Fauci’s perspective, first written in 2016, was posted as part of the NIH’s relaunch of the Science, Health and the Public Trust site, which is aimed at helping journalists and communicators to accurately and clearly convey complex research and scientific information.

The relaunch of the site comes as public health officials continue to worry about the ways that digital media may be undermining the ability of public health officials to communicate about the risk of diseases and the effective steps they need to take to protect themselves.

In mid-October, Heidi Larson, head of the Vaccine Confidence Project, an academic research group based at the London School of Hygiene & Tropical Medicine, authored an article: “The Biggest Pandemic Risk? Viral Misinformation.” Larson, a professor of anthropology and risk and decision science, argues that because of misinformation on social media, an increasing number of people discount the risk of vaccine-preventable diseases, like the flu, even though an estimated 80,000 people died of the virus in the U.S. during the most recent flu season.

She says that people are likely underestimating such threats because of the deluge of conflicting information, misinformation and manipulated information on social media. This trend should now be considered a global public health threat, as vaccination rates in Europe have fallen in conjunction with the rising amount of misinformation online, she says.

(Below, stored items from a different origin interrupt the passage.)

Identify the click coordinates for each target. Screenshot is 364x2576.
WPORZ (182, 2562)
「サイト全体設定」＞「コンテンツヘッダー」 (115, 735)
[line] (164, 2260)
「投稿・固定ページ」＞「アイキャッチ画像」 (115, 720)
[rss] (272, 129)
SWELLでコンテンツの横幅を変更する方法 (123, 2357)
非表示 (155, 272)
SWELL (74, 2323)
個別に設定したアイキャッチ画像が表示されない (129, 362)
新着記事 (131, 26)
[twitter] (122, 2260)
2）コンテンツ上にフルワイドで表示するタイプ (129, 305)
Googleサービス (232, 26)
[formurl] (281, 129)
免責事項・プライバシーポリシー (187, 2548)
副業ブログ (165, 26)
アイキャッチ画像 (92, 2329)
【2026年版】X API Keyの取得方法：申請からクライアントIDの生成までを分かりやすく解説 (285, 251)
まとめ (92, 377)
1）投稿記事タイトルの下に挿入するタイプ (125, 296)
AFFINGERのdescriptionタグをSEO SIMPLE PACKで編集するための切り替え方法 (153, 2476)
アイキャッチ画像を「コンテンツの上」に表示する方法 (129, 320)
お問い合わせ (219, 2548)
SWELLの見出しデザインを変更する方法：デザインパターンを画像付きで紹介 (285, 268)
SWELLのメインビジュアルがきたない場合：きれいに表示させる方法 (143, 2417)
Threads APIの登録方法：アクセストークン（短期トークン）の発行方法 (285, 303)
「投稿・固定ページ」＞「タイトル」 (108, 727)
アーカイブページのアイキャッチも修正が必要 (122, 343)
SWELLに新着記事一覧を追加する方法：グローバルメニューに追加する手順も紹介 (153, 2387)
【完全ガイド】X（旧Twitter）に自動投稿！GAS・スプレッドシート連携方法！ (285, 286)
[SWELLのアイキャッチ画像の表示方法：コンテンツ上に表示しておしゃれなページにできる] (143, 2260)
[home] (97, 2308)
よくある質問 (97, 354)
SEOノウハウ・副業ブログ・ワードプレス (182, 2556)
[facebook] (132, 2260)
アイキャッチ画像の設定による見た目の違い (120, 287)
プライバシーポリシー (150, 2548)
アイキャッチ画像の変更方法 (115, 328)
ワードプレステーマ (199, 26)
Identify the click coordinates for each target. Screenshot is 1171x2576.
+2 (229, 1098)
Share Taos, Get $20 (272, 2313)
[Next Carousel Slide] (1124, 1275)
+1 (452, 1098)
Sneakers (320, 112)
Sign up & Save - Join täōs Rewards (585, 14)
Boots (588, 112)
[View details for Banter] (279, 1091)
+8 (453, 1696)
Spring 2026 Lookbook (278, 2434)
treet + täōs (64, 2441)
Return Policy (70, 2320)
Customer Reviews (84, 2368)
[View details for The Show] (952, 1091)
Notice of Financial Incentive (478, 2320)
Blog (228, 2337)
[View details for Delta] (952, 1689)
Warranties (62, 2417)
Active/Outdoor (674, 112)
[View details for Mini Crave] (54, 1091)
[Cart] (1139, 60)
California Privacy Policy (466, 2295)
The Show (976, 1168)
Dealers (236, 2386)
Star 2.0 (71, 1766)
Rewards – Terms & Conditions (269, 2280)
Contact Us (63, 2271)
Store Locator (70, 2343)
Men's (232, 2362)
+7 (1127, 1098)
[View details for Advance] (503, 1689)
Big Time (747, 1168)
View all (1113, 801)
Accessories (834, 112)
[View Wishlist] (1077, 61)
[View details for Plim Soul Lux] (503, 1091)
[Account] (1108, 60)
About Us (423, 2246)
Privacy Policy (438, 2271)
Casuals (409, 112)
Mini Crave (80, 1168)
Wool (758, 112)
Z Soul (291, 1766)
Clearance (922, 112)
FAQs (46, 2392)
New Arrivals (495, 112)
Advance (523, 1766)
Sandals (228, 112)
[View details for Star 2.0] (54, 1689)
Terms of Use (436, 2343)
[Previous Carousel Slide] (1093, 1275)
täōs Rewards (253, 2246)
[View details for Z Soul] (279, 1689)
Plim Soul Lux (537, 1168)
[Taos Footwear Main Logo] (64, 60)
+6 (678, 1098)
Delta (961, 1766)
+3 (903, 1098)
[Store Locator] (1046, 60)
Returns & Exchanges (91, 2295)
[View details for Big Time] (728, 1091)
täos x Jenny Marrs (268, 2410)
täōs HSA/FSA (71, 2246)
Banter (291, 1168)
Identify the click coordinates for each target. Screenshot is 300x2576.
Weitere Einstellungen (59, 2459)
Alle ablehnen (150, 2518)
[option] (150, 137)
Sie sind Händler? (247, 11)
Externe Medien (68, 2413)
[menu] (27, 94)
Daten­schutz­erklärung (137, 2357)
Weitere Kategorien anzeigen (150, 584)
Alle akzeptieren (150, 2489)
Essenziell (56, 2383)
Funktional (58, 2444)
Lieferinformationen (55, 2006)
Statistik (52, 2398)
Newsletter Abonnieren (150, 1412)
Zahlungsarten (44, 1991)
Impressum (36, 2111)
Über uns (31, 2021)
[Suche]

“I predict that the next major outbreak – whether of a highly fatal strain of influenza or something else – will not be due to a lack of preventive technologies,” wrote Larson in Nature. “Instead, emotional contagion, digitally enabled, could erode trust in vaccines so much as to render them moot.”

What journalists can do is connect with sources that assess infectious disease threats, before there is an outbreak, in order to help put the risk in context. This was a point made to reporters attending a panel on pandemics at the Association of Health Care Journalists conference in Arizona this year.

“As reporters, we are a small slice of the media, but when it comes to outbreaks or the threat of outbreaks, we have a responsibility for not just truthfulness but also precision in reporting,” infectious disease reporter and author Maryn McKenna told attendees at the conference.